(EXERCISE MATERIAL):
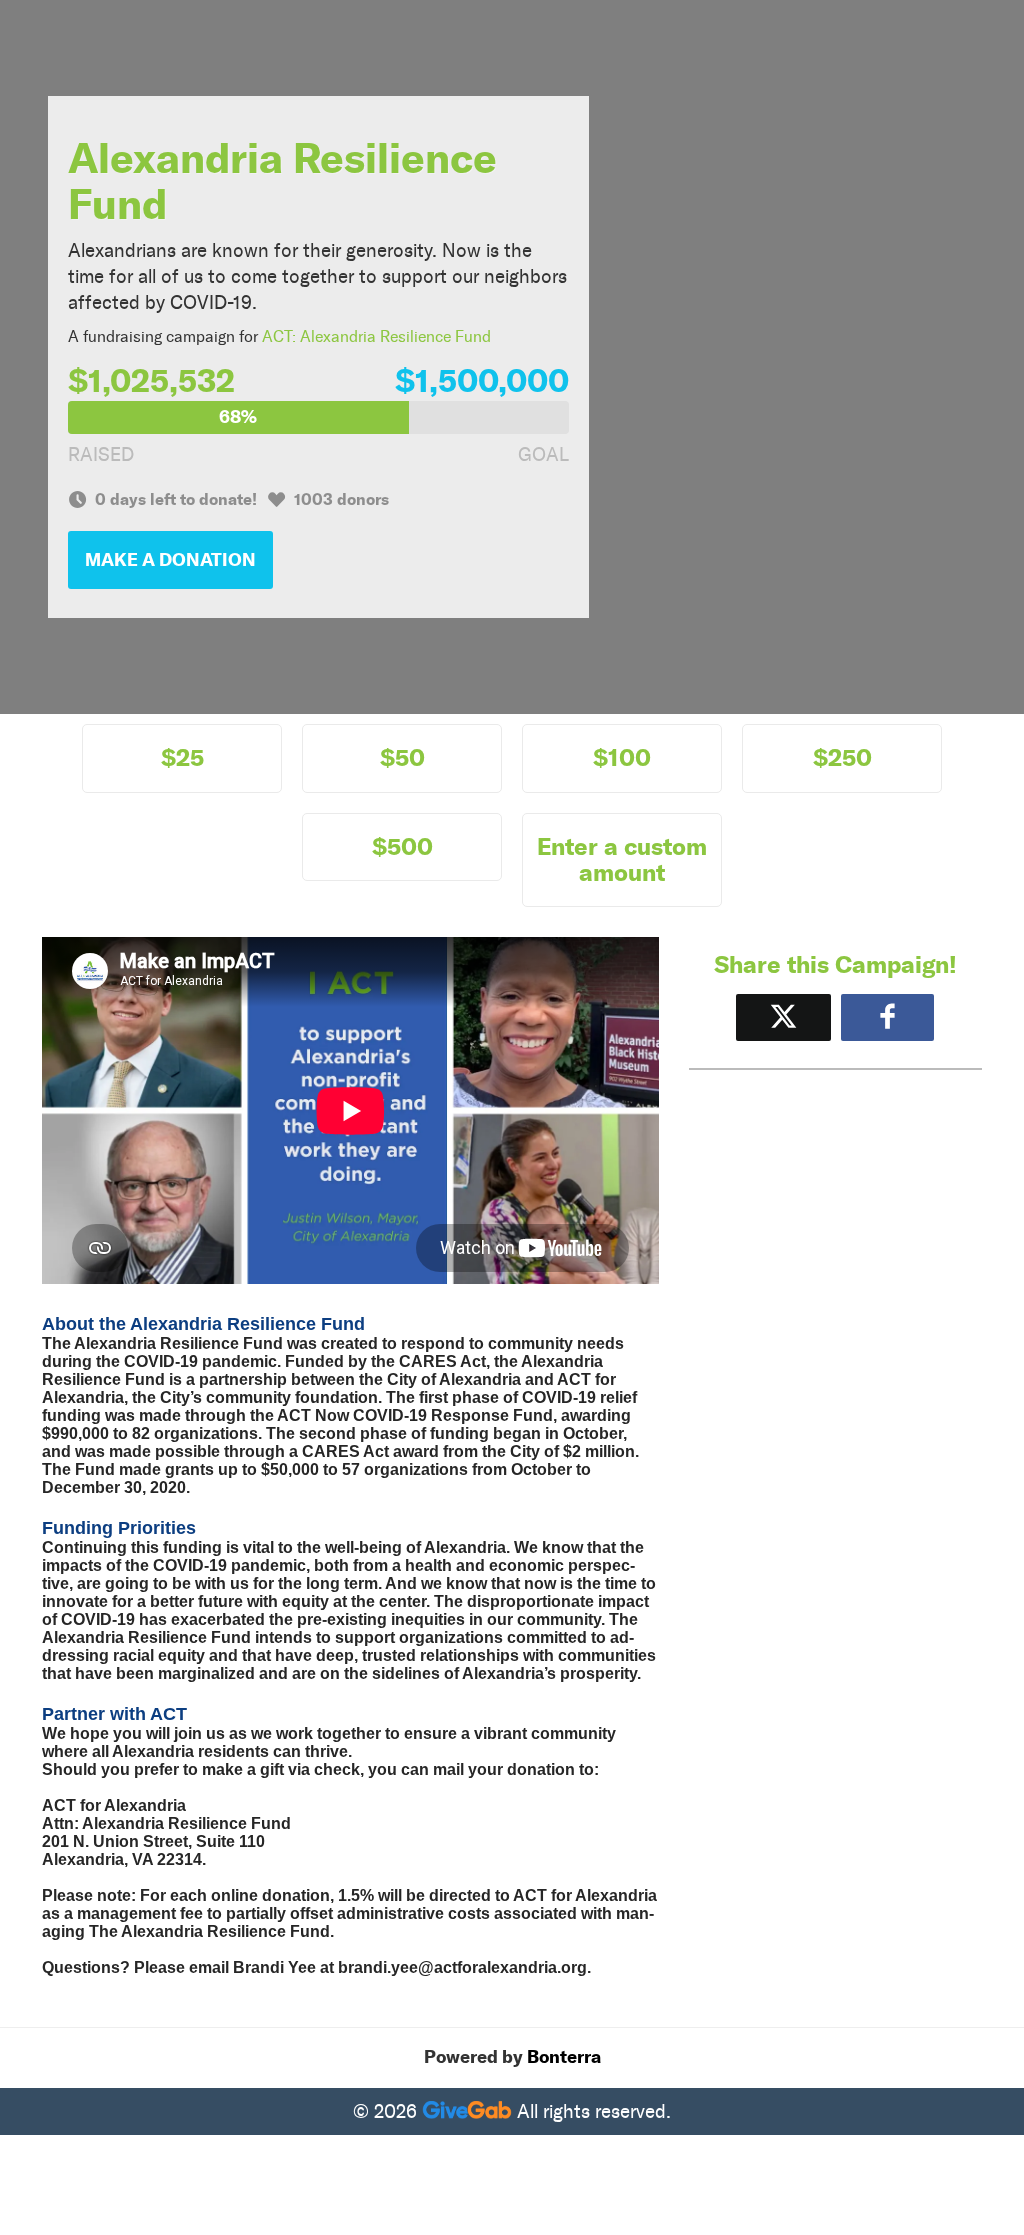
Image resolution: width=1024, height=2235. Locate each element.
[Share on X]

...

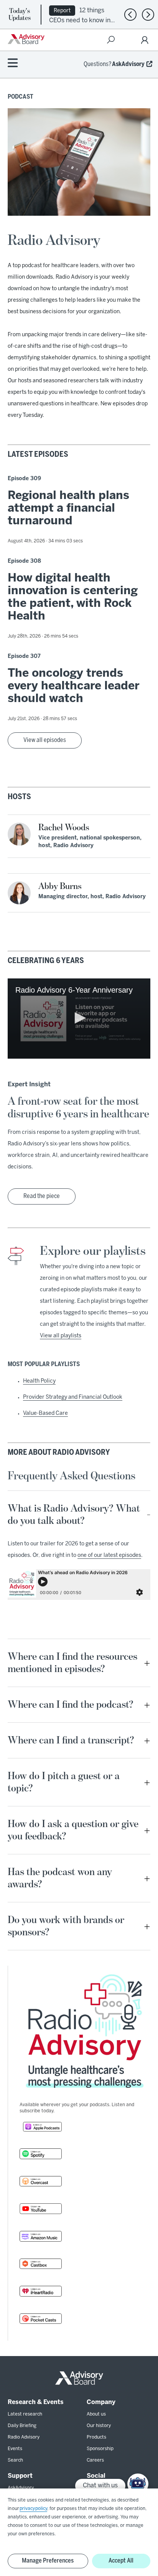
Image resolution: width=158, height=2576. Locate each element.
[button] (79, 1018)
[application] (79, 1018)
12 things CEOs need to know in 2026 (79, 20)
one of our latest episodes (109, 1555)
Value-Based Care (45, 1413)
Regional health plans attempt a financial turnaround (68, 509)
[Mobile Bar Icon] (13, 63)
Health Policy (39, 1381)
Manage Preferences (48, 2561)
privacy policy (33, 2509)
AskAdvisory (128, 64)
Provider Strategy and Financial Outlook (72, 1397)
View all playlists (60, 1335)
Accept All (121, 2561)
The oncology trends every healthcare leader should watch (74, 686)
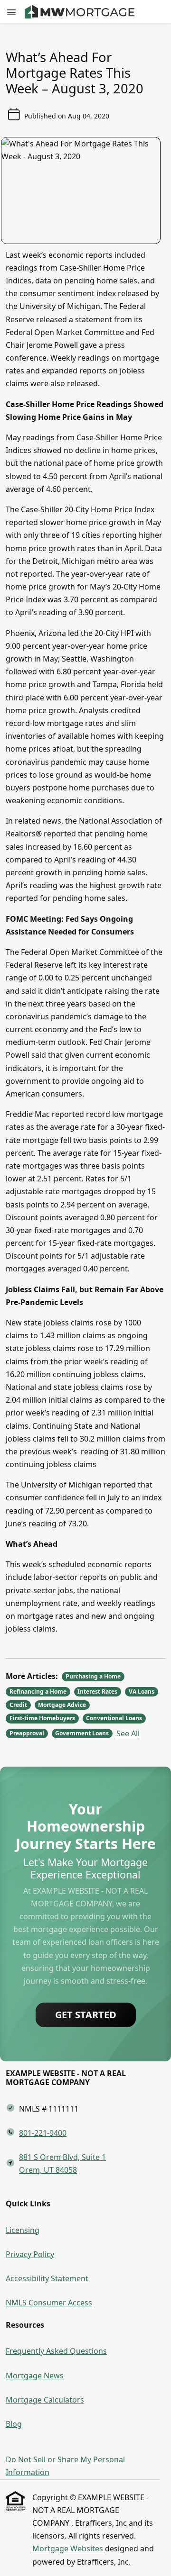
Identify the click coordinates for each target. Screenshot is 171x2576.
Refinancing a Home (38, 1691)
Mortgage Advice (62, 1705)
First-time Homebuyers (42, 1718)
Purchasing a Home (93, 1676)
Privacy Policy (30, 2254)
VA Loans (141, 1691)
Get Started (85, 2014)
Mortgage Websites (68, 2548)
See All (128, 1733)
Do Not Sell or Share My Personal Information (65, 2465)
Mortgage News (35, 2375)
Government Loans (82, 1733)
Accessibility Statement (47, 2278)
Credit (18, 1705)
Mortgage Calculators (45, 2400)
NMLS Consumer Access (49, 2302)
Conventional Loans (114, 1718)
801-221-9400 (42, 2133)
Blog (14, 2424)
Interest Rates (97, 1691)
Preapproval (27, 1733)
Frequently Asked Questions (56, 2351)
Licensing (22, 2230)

==

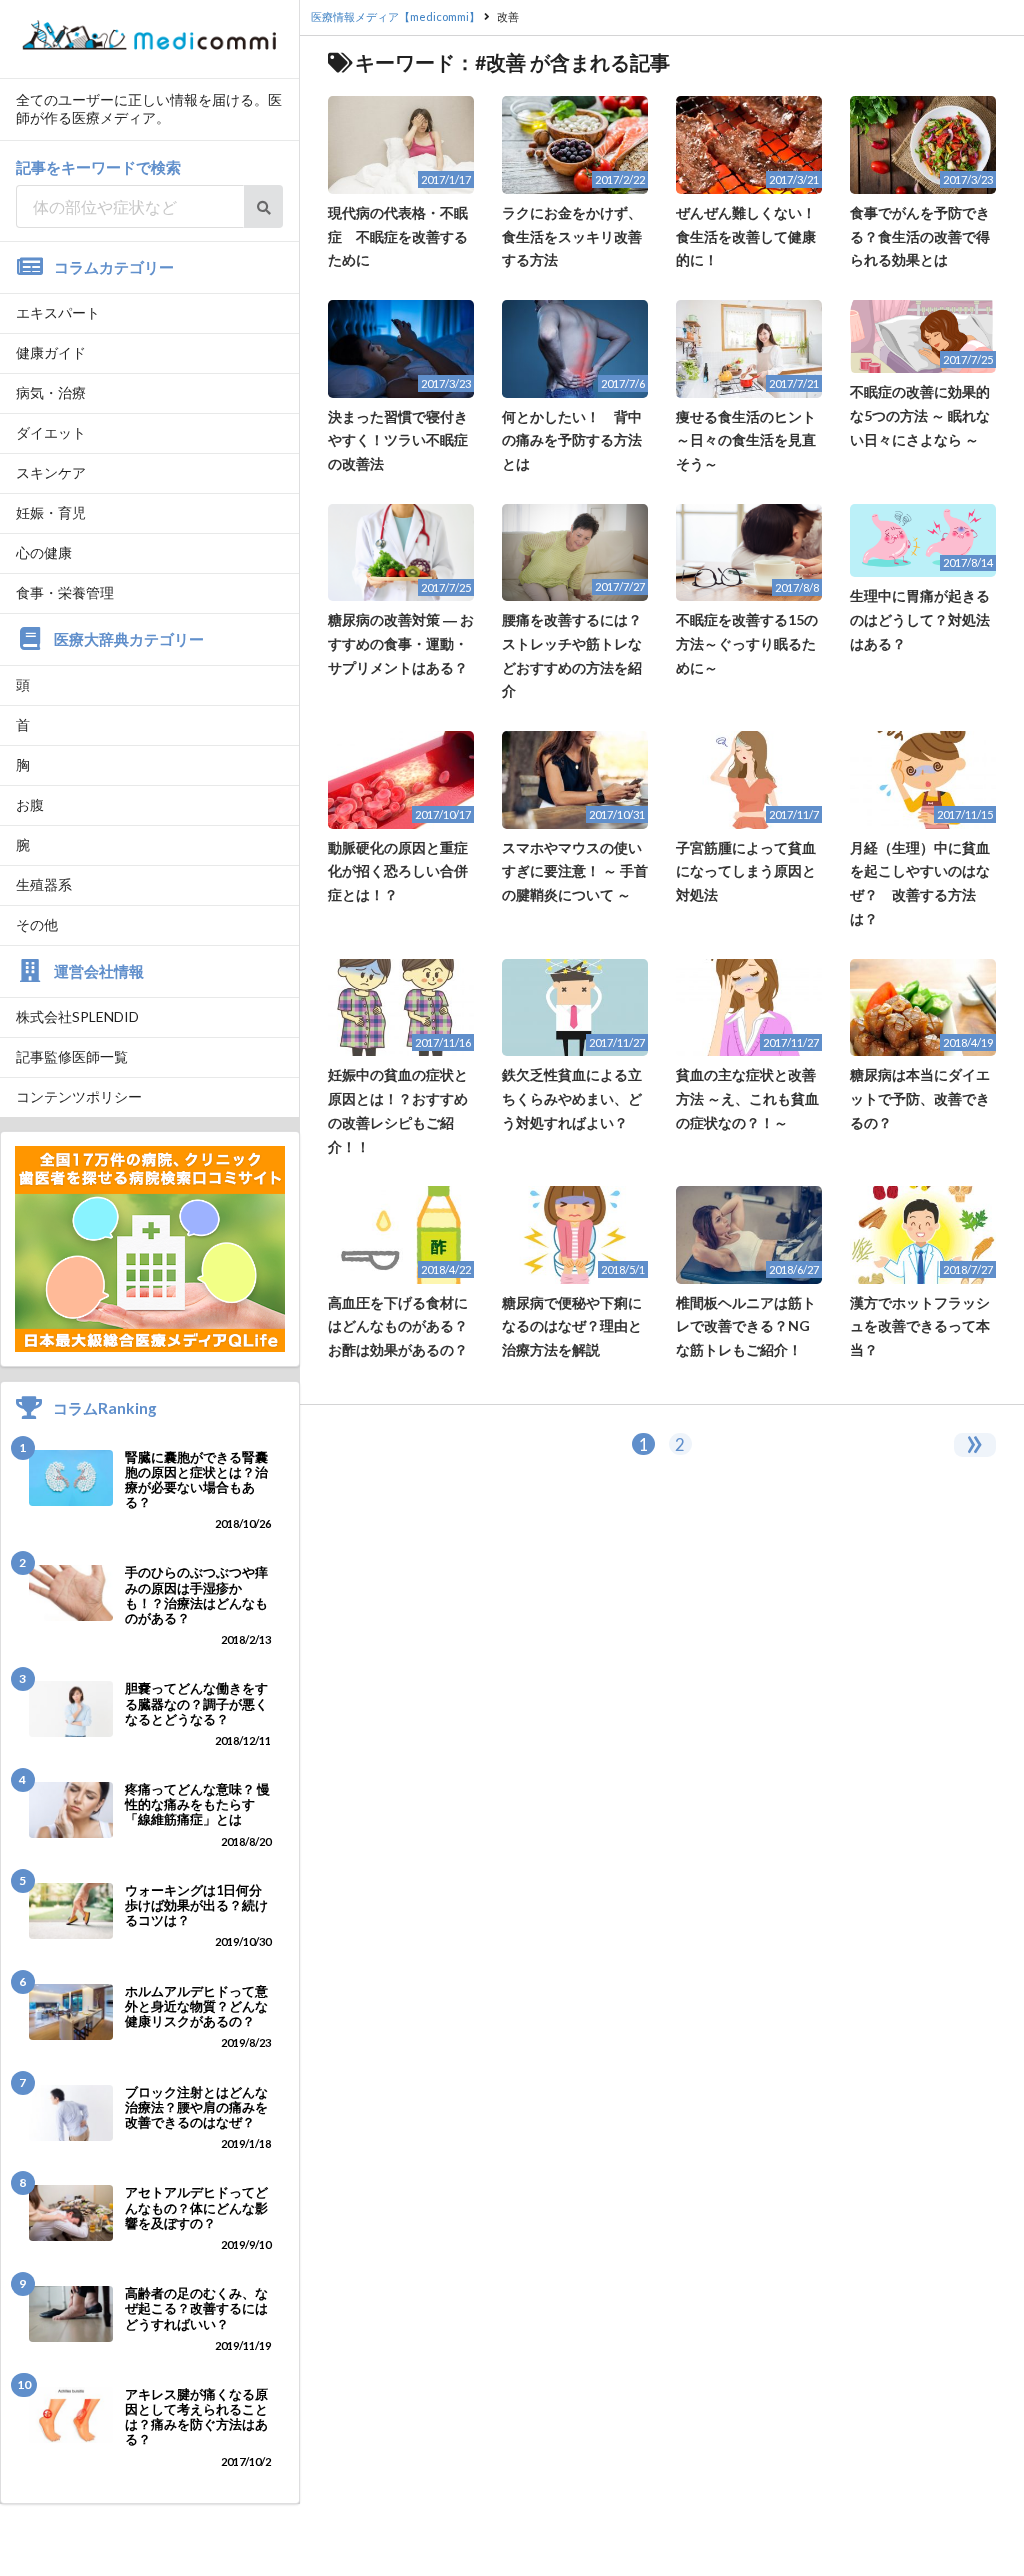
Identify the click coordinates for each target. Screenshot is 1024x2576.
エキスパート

(WHAT YOU HAVE TO DO):
Go through the material and select each line with the string "Identify" in it.

(OUTPUT OF THE TASK):
Identify the click coordinates for each target. Screenshot is 171x2576.
Identify the click coordinates for each target. Screenshot is 1024x2576.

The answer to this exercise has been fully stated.